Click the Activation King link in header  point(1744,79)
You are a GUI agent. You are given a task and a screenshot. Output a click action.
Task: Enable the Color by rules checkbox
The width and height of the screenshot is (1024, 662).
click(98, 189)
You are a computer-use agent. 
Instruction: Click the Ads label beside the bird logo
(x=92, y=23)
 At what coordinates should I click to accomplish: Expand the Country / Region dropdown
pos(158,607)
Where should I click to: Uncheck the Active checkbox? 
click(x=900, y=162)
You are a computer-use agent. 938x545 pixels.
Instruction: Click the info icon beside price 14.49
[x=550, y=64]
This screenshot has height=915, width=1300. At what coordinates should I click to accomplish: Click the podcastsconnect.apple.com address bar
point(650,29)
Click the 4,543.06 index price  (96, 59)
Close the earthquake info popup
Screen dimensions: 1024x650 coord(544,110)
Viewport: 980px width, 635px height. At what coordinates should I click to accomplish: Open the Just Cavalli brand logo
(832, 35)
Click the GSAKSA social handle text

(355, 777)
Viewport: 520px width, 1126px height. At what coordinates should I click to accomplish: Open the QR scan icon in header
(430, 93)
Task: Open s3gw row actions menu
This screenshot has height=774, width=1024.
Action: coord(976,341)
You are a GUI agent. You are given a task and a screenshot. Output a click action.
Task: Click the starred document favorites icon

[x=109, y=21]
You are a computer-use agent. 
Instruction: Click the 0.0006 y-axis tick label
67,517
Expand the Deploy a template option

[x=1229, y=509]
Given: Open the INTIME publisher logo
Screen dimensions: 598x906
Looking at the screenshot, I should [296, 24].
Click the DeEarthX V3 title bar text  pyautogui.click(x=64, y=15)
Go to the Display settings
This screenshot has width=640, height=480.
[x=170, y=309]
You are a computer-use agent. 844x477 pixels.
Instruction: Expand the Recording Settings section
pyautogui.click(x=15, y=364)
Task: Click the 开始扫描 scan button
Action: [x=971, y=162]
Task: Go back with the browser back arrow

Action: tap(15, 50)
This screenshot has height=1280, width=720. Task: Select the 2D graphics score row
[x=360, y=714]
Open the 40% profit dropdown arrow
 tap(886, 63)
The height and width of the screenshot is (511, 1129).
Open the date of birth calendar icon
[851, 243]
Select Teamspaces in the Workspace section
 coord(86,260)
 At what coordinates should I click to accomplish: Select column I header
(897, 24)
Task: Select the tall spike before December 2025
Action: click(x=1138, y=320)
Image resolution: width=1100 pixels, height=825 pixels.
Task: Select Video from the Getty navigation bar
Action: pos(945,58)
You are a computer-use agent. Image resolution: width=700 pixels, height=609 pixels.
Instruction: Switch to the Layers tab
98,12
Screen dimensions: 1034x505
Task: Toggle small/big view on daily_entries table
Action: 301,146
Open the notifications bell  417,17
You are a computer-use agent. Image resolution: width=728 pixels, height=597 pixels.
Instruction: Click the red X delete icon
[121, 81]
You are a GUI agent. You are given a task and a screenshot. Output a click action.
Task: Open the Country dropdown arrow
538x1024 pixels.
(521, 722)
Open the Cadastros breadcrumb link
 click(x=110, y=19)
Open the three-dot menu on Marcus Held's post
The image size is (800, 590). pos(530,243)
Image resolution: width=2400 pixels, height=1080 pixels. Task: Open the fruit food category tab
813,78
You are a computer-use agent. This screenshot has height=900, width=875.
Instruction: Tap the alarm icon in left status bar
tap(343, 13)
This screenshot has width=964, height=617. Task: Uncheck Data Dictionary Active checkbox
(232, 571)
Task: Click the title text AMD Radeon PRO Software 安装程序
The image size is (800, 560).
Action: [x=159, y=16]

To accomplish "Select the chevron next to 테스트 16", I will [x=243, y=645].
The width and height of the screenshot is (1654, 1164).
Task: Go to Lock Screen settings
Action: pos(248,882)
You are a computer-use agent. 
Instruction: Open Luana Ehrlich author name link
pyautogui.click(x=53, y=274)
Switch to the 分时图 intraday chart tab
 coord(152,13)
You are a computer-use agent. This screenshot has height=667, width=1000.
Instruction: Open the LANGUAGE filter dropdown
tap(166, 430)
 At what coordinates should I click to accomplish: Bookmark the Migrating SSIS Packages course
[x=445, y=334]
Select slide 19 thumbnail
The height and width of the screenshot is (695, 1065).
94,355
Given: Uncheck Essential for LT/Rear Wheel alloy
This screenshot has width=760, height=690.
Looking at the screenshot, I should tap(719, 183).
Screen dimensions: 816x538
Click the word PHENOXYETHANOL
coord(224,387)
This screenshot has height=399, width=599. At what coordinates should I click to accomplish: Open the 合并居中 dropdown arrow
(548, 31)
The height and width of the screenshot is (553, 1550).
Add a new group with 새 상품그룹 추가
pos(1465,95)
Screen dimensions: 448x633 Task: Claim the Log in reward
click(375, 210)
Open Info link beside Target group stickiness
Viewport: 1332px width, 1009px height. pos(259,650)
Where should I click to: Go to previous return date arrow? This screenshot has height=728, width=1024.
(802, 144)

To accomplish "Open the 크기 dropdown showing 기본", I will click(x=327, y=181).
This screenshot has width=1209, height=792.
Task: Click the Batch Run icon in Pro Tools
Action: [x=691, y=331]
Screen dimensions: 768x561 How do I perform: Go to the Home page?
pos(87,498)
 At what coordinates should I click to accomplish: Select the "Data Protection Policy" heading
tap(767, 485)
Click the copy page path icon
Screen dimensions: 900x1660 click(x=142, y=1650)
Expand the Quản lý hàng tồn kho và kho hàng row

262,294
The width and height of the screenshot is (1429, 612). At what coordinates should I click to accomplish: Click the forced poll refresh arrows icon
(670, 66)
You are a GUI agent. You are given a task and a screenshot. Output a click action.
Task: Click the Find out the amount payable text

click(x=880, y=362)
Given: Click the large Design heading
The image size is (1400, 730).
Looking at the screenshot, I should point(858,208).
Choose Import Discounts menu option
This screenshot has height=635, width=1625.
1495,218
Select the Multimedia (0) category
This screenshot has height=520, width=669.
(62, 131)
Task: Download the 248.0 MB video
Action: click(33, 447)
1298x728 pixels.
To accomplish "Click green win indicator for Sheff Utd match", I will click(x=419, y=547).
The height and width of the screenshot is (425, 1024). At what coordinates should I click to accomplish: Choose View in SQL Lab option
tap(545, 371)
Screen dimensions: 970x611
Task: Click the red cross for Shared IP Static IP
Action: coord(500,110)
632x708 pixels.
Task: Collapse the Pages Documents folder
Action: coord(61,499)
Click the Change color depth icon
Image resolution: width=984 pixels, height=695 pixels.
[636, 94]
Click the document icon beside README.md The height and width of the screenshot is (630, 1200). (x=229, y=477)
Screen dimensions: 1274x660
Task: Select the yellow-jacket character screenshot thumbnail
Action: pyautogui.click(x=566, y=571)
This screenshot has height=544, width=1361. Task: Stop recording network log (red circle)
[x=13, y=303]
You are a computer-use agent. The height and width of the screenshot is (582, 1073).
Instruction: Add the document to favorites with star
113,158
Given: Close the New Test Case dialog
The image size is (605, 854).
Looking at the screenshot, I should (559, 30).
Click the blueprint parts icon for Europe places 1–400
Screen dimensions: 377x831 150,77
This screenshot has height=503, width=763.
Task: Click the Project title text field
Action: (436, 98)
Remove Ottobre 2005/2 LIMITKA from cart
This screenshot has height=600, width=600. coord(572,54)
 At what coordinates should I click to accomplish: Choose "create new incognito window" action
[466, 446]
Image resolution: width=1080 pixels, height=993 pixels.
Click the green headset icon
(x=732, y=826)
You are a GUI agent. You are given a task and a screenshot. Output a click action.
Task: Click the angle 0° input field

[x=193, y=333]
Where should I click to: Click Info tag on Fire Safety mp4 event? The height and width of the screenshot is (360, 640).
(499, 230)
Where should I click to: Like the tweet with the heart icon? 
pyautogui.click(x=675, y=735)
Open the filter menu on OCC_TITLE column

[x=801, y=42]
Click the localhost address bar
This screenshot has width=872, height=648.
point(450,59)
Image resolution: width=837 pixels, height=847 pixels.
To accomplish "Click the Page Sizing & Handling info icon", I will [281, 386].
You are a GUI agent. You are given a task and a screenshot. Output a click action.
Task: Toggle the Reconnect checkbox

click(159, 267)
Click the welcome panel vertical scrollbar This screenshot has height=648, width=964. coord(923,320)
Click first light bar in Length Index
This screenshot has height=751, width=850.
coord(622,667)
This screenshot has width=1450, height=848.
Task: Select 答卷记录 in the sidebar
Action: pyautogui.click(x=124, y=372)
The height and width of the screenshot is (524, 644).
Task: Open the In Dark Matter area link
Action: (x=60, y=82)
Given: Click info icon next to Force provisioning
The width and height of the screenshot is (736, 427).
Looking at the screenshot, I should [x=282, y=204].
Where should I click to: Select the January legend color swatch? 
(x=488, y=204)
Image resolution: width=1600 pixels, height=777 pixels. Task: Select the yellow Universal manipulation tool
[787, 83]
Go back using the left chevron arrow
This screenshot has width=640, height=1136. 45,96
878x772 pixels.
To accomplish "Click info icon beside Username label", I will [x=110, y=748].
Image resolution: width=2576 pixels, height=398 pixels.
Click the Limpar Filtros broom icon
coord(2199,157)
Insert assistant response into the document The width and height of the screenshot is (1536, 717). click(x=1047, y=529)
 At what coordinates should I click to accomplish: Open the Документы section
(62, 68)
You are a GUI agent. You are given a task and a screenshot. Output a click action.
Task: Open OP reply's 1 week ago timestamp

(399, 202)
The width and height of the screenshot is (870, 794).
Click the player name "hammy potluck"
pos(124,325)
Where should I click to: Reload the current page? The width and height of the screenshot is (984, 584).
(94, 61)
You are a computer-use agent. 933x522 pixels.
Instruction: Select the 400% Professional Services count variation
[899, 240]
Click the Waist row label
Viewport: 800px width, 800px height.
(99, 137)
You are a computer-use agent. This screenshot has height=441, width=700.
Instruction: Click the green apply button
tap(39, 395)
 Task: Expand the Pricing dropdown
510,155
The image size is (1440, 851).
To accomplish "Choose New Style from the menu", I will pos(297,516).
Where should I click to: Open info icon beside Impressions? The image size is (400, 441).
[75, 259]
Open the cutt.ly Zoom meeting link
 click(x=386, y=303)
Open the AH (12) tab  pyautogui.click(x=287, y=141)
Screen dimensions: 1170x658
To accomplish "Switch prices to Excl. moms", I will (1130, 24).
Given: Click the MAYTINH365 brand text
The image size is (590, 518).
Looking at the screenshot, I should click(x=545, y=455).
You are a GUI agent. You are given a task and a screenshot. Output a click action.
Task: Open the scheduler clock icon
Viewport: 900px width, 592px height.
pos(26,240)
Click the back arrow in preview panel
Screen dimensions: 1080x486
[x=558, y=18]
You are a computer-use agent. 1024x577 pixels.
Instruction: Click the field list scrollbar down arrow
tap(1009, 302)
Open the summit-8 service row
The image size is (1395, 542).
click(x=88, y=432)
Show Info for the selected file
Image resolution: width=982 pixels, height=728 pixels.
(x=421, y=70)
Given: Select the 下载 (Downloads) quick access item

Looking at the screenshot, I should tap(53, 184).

════════════════

In the data above, find the line that contains "Image resolution: width=1600" and the line that contains "The width and height of the screenshot is (870, 794).". Repeat exactly those lines and every line between them, and only those.

Task response
Image resolution: width=1600 pixels, height=777 pixels. Task: Select the yellow Universal manipulation tool
[787, 83]
Go back using the left chevron arrow
This screenshot has width=640, height=1136. 45,96
878x772 pixels.
To accomplish "Click info icon beside Username label", I will [x=110, y=748].
Image resolution: width=2576 pixels, height=398 pixels.
Click the Limpar Filtros broom icon
coord(2199,157)
Insert assistant response into the document The width and height of the screenshot is (1536, 717). click(x=1047, y=529)
 At what coordinates should I click to accomplish: Open the Документы section
(62, 68)
You are a GUI agent. You are given a task and a screenshot. Output a click action.
Task: Open OP reply's 1 week ago timestamp

(399, 202)
The width and height of the screenshot is (870, 794).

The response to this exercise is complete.